What victory looks like
Therefore, to engage in a metapolitical struggle against the system and its values is to both lay the groundwork for future political action, and directly erode the source of what is destroying our people. It also reveals the uselessness of other potential approaches. To attempt to engage with the democratic process without shaping the cultural conditions first would simply relegate us to being one minor party among many, sitting on the fringe with the libertarians, evangelical Christians and reactionaries.
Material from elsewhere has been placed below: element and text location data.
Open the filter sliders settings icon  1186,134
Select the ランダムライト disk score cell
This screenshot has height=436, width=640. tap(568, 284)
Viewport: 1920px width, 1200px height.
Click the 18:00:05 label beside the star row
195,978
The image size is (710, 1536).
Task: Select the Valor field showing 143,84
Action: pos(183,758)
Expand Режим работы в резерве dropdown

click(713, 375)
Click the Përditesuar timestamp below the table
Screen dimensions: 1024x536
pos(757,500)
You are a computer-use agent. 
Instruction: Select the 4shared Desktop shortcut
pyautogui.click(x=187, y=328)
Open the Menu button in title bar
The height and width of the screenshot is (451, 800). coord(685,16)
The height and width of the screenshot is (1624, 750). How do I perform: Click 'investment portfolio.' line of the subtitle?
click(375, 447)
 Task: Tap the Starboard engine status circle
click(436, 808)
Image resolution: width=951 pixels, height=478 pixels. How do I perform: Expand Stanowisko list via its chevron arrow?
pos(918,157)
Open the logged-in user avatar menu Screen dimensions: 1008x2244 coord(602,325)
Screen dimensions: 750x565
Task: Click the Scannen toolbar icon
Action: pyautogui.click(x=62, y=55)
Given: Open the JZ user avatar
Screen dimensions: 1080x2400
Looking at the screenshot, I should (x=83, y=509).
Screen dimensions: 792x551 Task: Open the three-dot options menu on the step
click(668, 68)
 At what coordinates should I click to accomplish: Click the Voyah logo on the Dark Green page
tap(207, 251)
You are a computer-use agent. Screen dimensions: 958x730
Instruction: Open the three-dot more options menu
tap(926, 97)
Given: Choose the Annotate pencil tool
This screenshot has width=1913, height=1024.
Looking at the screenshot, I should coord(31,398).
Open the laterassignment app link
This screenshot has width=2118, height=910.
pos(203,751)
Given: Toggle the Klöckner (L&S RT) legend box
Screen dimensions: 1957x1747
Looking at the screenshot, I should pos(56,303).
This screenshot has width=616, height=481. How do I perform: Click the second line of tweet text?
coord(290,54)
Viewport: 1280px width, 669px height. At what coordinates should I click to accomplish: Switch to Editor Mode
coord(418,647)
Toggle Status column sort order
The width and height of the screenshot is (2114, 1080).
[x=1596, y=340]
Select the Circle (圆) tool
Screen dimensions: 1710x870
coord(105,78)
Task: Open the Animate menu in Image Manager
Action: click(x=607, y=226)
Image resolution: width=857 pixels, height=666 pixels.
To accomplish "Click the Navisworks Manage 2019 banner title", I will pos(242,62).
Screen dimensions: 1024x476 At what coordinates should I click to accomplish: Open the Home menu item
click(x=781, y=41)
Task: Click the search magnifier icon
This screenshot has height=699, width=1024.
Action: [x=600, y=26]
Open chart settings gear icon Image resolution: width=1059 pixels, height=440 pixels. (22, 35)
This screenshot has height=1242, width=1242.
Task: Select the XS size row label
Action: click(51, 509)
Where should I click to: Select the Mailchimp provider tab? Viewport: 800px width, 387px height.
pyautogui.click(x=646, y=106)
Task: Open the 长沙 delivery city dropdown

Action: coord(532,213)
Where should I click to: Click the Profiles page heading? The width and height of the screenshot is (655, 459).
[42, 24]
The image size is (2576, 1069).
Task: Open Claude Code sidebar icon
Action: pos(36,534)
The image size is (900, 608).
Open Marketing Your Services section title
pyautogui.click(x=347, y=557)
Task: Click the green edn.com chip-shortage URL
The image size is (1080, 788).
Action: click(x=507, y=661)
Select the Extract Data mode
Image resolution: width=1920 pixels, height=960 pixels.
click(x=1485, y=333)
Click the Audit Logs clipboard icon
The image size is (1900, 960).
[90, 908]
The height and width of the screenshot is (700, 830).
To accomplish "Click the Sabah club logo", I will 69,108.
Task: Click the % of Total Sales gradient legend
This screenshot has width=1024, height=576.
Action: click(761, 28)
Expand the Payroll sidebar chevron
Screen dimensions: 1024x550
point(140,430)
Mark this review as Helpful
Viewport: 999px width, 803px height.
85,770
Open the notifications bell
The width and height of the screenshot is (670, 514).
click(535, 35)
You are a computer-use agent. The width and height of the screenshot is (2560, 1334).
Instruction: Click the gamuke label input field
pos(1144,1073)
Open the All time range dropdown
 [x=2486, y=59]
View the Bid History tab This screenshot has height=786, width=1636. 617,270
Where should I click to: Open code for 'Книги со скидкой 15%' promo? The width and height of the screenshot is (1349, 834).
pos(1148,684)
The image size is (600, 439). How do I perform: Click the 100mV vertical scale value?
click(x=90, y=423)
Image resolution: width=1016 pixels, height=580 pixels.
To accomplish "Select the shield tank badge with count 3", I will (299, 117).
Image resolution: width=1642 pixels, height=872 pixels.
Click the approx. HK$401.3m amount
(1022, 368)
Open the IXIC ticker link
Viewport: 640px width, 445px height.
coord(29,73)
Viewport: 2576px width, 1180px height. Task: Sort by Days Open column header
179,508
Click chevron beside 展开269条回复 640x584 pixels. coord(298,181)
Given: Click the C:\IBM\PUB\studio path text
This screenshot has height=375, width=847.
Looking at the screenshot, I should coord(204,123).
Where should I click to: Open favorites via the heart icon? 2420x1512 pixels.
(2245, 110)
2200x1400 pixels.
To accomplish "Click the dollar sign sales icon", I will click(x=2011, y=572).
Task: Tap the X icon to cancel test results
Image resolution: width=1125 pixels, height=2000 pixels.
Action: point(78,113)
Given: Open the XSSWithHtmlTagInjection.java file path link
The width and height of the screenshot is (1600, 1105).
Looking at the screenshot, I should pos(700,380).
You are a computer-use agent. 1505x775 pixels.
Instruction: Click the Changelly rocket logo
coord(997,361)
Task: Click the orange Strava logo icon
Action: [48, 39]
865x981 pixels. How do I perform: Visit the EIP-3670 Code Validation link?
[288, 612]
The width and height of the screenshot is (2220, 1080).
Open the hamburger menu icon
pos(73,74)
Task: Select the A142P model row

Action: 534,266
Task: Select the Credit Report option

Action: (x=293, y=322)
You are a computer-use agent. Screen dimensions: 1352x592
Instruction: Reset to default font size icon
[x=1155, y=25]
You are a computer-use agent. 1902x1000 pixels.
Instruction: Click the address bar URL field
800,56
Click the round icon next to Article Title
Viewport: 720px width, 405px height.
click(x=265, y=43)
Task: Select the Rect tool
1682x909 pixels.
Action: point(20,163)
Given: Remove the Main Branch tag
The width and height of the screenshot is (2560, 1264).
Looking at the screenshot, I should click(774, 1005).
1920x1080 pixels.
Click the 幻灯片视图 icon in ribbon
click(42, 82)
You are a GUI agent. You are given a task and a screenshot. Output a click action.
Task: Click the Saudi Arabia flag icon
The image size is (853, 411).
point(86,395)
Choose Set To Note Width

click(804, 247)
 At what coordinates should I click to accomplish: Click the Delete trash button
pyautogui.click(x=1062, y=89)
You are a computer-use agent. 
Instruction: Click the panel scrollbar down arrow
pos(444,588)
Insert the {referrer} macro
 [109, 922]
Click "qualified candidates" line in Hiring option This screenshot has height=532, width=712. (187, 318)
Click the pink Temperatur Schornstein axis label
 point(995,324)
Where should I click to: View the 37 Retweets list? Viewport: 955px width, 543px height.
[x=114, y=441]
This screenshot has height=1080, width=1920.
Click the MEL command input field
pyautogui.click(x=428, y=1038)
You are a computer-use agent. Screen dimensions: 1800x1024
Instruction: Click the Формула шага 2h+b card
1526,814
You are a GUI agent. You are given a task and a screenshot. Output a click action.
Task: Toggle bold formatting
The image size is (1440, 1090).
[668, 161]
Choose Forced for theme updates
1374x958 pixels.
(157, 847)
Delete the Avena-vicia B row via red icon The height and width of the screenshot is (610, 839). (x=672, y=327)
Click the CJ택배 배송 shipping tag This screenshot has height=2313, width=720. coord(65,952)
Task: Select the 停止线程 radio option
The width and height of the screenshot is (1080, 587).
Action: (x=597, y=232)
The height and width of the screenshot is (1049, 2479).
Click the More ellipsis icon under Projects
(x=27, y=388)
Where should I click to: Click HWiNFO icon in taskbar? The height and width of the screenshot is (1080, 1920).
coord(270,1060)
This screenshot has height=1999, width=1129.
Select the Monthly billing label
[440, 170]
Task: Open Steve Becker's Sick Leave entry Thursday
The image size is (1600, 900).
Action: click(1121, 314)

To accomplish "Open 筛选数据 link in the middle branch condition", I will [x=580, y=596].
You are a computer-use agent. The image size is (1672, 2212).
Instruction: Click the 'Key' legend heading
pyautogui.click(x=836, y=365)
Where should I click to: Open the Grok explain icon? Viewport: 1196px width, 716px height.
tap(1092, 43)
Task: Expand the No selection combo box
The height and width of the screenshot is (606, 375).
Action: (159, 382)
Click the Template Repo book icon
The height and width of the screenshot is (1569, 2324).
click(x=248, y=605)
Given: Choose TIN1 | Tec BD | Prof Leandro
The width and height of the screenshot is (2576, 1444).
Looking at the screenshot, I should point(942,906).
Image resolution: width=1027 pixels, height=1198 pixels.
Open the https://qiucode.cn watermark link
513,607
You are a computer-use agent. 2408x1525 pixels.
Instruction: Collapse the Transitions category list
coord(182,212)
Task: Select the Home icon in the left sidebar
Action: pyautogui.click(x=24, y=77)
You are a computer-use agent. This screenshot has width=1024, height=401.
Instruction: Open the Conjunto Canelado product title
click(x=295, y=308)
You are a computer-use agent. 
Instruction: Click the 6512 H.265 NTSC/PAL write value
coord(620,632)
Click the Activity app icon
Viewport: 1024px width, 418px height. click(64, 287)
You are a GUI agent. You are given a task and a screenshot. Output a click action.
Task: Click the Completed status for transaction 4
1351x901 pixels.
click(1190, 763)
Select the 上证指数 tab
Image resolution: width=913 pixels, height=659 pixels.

Likewise, trying to remove the racial aliens by force or assassinating the system’s leaders would achieve no lasting impact, as they would simply be replaced, with the underlying dynamic utterly unchanged.
Australian National Socialism will be the movement that lays the groundwork for the eventual capture of power, whether it be next year or a hundred years hence. The success or failure of our venture politically will not be measured by the number of times we get mentioned in the media, but in the establishment of Australian National Socialism as a serious political current in Australia. This means ultimately becoming the default ideology of resistance for White Australia, absorbing the political energies that had previously been squandered in class war movements, crude libertarianism or reactionary patriotism. This will come almost naturally if our metapolitical actions succeed in raising White racial consciousness.
Culturally, success would mean that previously sacrosanct ideas such as human equality and negative freedom come under regular attack in public debate, and lose their status as unquestionable foundations of society. Once the system-enforced consensus on these values collapses then discussion of many topics previously deemed heretical, such as the race question, will become widespread. Mainstream politics will be forced to react to this development, or face irrelevancy.
It is impossible to give a precise outline of events in the future, but by shaping the political battlefield now via metapolitics, we can give our people the best possible chance of survival when the hour of decision arrives.